WHAT THE TASK ASKS: Examine the records and identify each line that includes the string "agent". Copy those lines.

──────── EXERCISE DATA ────────

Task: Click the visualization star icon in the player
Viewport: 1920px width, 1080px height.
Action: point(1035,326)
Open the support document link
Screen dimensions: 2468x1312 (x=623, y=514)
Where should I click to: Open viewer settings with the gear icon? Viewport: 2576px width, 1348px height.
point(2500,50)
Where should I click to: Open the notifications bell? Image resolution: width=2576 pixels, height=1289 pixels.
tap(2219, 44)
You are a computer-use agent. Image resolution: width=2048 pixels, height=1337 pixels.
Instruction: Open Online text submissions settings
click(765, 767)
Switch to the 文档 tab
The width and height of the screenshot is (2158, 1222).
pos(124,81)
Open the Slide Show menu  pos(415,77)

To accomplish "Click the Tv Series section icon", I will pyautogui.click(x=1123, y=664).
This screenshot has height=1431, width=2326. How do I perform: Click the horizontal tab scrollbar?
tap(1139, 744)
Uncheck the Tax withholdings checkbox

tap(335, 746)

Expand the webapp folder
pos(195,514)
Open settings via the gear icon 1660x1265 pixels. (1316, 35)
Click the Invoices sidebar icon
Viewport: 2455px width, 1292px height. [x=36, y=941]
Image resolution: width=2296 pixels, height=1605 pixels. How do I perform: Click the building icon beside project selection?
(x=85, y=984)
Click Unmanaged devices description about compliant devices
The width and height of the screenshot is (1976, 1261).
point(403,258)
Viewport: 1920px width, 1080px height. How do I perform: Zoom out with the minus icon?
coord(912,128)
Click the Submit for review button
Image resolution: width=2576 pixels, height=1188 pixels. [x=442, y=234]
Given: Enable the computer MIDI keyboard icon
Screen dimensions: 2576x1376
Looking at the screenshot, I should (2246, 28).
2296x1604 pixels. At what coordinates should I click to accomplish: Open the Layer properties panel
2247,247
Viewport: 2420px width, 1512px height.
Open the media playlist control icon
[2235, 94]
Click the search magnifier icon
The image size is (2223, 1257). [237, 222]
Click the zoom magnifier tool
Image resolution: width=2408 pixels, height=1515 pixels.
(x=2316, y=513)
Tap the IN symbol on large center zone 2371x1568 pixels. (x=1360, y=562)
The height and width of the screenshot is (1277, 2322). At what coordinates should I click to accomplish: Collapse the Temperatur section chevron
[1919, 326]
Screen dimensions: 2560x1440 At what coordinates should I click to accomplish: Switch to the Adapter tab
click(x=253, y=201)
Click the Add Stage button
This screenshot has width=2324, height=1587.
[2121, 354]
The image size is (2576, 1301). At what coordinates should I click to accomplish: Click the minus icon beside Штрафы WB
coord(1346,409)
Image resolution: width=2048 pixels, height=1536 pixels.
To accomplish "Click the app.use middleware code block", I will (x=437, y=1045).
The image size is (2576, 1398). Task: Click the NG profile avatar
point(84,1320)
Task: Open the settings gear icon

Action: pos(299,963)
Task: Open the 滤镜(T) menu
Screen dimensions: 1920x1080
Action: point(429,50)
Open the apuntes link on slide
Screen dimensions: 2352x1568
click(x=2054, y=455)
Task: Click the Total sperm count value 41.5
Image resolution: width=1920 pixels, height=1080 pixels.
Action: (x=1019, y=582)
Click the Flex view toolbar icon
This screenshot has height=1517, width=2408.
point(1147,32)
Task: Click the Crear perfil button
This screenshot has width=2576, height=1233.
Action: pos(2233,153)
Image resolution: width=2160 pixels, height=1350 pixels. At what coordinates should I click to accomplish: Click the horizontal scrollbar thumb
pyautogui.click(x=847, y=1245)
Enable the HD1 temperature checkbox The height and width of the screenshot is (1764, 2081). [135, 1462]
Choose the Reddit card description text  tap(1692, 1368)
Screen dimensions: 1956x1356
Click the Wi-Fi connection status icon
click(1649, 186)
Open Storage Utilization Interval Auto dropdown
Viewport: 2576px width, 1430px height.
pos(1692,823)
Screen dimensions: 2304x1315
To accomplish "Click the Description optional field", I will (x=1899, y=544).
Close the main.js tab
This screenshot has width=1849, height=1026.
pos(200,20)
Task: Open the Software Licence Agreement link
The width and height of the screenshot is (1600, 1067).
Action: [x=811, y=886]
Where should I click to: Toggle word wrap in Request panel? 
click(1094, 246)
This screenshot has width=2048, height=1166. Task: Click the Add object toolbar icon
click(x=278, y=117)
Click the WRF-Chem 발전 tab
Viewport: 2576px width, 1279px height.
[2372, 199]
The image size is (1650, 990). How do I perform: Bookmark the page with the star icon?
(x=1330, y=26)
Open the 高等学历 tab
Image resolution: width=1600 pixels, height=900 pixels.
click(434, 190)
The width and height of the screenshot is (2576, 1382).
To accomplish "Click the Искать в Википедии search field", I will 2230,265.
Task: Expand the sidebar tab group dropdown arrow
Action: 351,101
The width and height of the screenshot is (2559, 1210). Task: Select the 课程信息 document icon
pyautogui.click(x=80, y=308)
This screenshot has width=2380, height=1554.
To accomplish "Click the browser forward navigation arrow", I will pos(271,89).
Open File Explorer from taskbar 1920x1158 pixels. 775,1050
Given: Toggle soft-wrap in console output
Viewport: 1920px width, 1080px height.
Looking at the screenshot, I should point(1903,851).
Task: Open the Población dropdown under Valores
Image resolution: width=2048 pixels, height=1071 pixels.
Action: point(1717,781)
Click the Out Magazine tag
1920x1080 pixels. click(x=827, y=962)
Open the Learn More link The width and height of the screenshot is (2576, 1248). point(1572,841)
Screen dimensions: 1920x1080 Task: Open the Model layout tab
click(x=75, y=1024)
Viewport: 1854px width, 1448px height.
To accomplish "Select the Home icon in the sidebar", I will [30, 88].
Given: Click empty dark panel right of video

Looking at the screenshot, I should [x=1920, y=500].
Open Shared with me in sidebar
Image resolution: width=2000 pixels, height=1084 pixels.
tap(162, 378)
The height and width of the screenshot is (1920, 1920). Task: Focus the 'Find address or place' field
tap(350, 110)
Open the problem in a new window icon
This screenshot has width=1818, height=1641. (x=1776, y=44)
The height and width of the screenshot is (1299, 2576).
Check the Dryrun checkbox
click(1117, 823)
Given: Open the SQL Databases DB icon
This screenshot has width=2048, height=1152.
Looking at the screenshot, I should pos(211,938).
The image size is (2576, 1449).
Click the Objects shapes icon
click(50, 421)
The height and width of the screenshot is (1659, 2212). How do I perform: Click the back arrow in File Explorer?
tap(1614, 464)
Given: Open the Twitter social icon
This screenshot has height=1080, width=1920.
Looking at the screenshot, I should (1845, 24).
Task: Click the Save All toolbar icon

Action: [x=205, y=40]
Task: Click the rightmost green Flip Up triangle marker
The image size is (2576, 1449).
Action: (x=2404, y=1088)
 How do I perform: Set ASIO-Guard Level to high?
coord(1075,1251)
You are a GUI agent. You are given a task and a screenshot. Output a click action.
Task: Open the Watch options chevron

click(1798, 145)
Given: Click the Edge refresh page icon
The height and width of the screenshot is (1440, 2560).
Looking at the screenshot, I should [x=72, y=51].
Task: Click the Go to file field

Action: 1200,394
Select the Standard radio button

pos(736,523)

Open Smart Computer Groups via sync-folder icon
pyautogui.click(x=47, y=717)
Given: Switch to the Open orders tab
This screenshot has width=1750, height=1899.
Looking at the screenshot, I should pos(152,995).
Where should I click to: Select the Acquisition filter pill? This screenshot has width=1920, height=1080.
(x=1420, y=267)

────────

RESPONSE BELOW:
You are a computer-use agent. Image resolution: width=2048 pixels, height=1337 pixels.
You are a GUI agent. You are given a task and a screenshot. Output a click action.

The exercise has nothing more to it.